[Data listing — start]

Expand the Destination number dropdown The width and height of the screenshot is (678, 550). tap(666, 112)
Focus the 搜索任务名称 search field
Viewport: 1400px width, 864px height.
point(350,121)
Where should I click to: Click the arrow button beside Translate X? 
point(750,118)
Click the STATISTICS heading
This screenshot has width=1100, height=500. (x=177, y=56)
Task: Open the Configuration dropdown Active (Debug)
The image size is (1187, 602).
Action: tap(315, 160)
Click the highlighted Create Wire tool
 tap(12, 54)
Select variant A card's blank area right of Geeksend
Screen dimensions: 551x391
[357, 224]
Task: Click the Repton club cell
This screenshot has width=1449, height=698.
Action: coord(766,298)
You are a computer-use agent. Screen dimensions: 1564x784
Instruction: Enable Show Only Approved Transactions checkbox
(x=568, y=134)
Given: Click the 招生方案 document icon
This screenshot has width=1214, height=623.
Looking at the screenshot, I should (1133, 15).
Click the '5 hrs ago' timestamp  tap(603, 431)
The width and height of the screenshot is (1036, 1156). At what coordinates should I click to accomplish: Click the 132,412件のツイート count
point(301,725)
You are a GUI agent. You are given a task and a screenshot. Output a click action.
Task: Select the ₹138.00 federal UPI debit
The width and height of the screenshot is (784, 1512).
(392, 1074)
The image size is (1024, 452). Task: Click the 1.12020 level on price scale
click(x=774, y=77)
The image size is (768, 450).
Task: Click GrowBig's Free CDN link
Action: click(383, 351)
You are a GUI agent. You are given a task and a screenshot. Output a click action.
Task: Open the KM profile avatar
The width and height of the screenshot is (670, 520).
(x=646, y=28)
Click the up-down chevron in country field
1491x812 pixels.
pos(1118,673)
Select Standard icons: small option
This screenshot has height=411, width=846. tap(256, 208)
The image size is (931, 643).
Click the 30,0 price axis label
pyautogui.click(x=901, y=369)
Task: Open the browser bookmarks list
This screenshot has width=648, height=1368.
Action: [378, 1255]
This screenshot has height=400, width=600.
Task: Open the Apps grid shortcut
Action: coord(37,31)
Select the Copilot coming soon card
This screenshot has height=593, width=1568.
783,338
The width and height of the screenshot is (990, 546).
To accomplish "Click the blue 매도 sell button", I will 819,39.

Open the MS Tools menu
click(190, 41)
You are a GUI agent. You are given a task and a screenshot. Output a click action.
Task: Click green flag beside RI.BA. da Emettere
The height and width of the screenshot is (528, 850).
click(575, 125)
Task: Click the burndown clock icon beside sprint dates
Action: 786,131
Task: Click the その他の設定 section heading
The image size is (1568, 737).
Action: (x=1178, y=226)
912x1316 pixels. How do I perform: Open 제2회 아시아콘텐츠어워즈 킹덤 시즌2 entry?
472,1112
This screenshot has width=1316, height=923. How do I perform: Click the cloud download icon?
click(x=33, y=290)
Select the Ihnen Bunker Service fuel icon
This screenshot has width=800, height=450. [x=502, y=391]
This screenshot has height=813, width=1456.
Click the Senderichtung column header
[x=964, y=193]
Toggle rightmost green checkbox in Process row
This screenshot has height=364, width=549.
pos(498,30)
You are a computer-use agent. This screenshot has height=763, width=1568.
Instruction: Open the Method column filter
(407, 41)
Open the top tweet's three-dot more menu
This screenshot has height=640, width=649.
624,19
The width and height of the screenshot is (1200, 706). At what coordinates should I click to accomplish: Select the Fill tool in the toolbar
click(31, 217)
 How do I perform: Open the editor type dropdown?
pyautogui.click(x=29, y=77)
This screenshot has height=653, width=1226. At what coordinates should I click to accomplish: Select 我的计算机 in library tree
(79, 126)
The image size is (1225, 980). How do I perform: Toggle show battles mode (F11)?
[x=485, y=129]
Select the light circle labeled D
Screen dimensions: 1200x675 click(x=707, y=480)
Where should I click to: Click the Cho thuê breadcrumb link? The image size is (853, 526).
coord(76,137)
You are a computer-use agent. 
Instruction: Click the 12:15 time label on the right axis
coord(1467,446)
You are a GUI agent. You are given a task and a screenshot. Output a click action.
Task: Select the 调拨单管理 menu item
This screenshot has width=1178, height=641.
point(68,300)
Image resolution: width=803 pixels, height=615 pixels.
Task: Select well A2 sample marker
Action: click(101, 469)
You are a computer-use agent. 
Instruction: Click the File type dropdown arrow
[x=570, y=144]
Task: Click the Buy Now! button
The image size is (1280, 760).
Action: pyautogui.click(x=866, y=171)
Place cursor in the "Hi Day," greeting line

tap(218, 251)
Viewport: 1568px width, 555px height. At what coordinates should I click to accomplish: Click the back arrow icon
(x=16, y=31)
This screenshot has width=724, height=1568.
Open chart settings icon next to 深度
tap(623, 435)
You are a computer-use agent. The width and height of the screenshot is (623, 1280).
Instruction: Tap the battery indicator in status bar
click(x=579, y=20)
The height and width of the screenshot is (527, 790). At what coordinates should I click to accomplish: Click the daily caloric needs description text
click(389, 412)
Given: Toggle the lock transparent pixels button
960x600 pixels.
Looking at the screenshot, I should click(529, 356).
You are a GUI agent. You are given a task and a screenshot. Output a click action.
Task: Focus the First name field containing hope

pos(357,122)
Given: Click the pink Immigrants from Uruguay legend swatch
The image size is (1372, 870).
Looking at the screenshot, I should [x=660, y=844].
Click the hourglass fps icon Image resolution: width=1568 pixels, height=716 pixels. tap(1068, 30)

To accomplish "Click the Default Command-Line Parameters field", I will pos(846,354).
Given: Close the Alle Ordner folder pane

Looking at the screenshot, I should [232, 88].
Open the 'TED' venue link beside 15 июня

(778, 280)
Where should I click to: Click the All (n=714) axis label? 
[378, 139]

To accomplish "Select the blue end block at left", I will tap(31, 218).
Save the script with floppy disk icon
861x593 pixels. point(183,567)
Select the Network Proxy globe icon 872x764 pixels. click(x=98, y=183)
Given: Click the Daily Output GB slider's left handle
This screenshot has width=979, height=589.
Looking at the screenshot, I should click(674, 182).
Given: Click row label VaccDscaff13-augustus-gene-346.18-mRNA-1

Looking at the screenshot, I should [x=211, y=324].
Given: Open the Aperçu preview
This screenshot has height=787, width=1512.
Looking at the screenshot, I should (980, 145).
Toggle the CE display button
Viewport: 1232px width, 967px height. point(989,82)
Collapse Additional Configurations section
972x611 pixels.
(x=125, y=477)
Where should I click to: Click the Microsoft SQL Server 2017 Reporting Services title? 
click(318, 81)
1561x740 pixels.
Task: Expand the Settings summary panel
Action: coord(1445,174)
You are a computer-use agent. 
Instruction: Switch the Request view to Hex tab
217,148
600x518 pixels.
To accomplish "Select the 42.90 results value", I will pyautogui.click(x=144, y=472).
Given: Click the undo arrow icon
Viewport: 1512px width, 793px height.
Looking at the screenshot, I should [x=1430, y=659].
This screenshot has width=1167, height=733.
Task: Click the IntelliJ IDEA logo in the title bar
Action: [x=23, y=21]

[Data listing — finish]

Could you copy each line in the listing above that includes the word "will"?

To accomplish "Click the blue 매도 sell button", I will 819,39.
To accomplish "Click the Default Command-Line Parameters field", I will pos(846,354).
To accomplish "Select the blue end block at left", I will tap(31, 218).
To accomplish "Select the 42.90 results value", I will pyautogui.click(x=144, y=472).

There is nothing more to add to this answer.